- _EXERCISE_:
Write out the records in full, exactly as given, but without the images.

- _DATA TO EXAMINE_:
____________
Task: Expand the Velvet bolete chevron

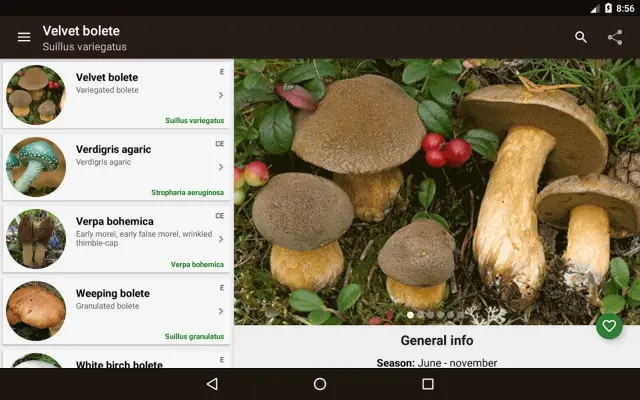Action: pyautogui.click(x=220, y=95)
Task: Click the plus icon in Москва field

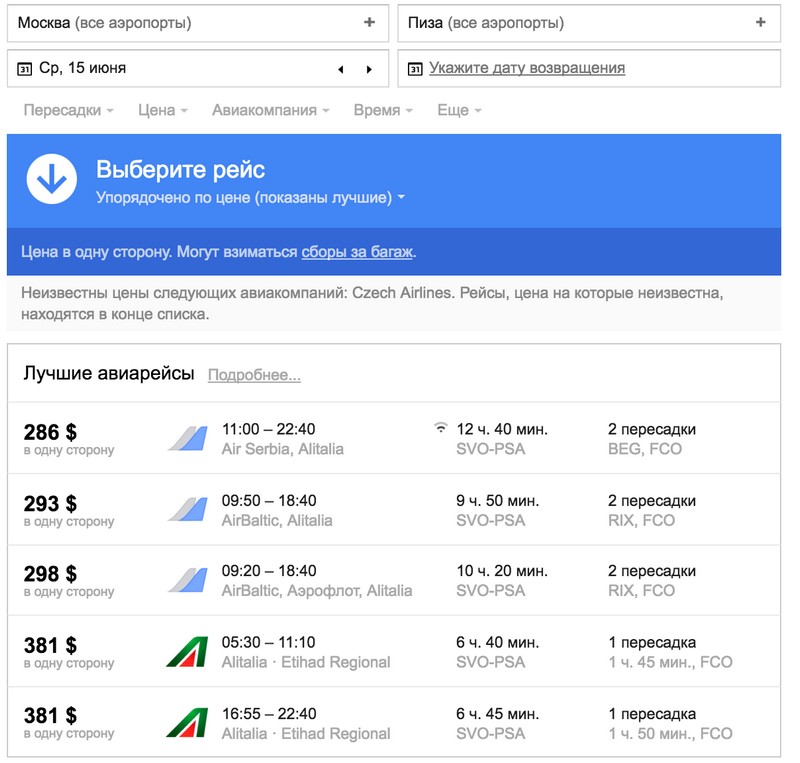Action: (x=369, y=22)
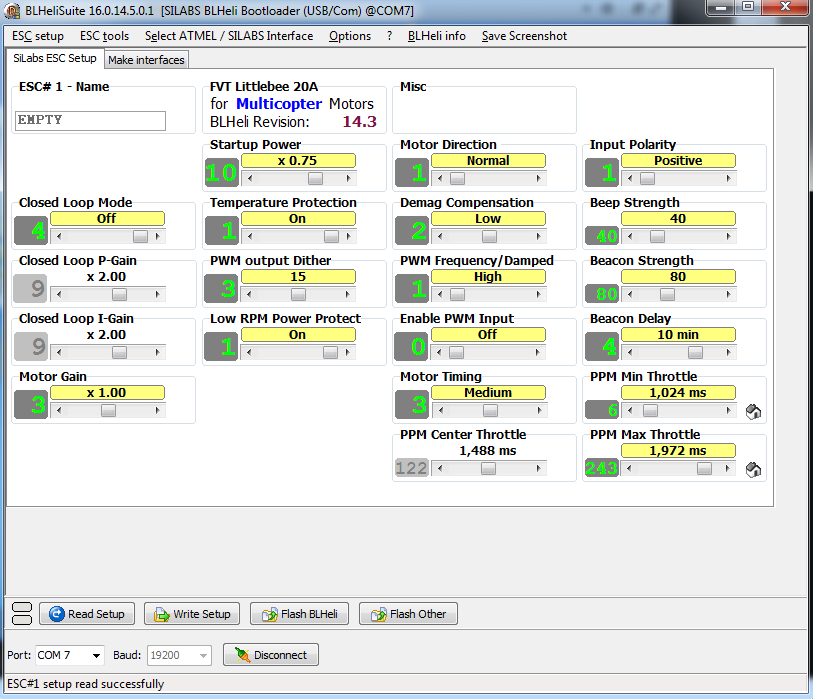Open the ESC tools menu
This screenshot has height=699, width=813.
click(104, 36)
____________
- _REPLY_:
Task: Expand the Velvet bolete chevron

Action: pyautogui.click(x=220, y=95)
Task: Click the plus icon in Москва field

Action: (x=369, y=22)
Open the ESC tools menu
This screenshot has height=699, width=813.
click(104, 36)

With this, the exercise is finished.